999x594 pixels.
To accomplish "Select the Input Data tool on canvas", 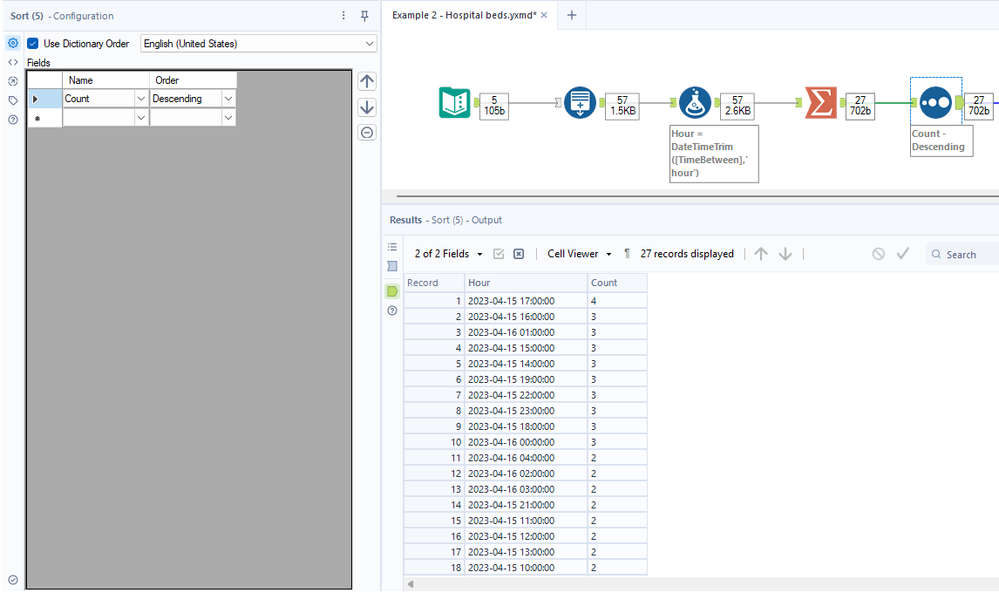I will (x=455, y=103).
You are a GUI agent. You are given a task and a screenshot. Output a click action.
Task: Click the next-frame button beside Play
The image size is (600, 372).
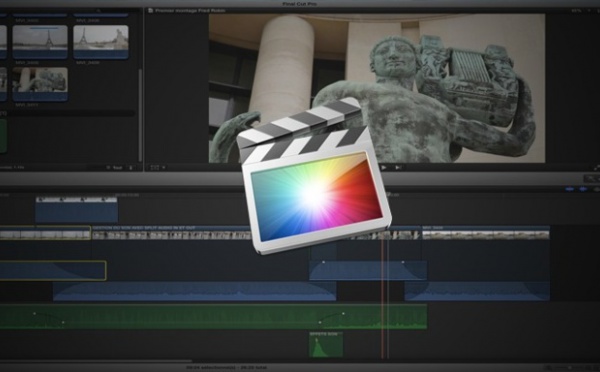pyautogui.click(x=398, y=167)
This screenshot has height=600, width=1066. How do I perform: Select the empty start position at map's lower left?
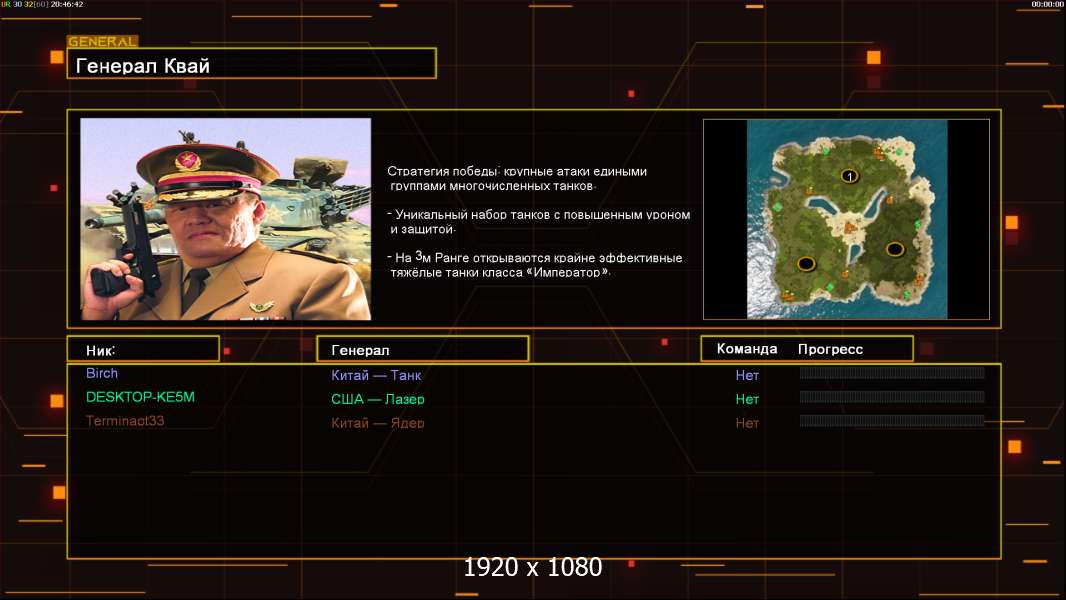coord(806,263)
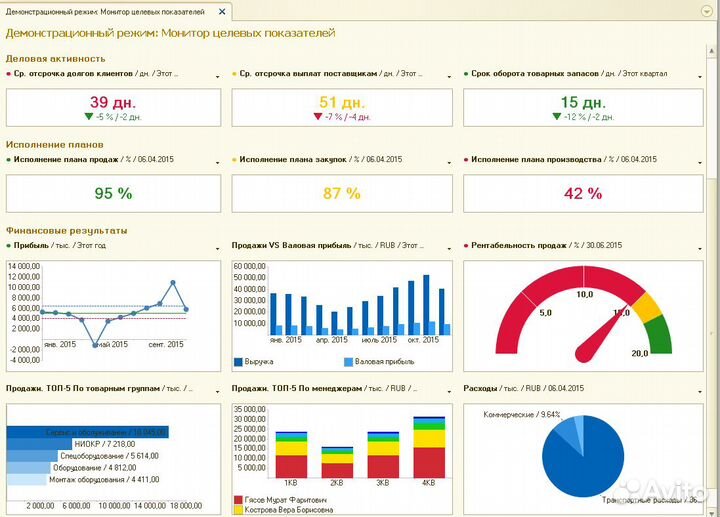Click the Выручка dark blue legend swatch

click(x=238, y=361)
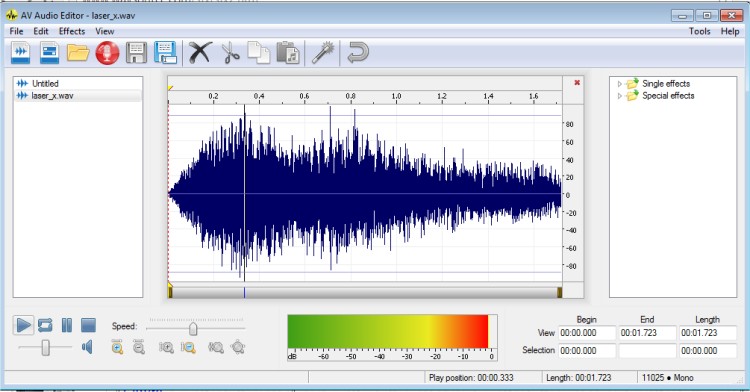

■ **ACTION ITEM**
Reproduce word for word the lines from the one containing "The image size is (600, 372)." through the end of the data, both ends kept. Drop the pictures.

■ **WRITTEN SOLUTION**
The image size is (600, 372).
pyautogui.click(x=398, y=167)
This screenshot has height=600, width=1066. How do I perform: Select the empty start position at map's lower left?
coord(806,263)
Click the Выручка dark blue legend swatch

click(x=238, y=361)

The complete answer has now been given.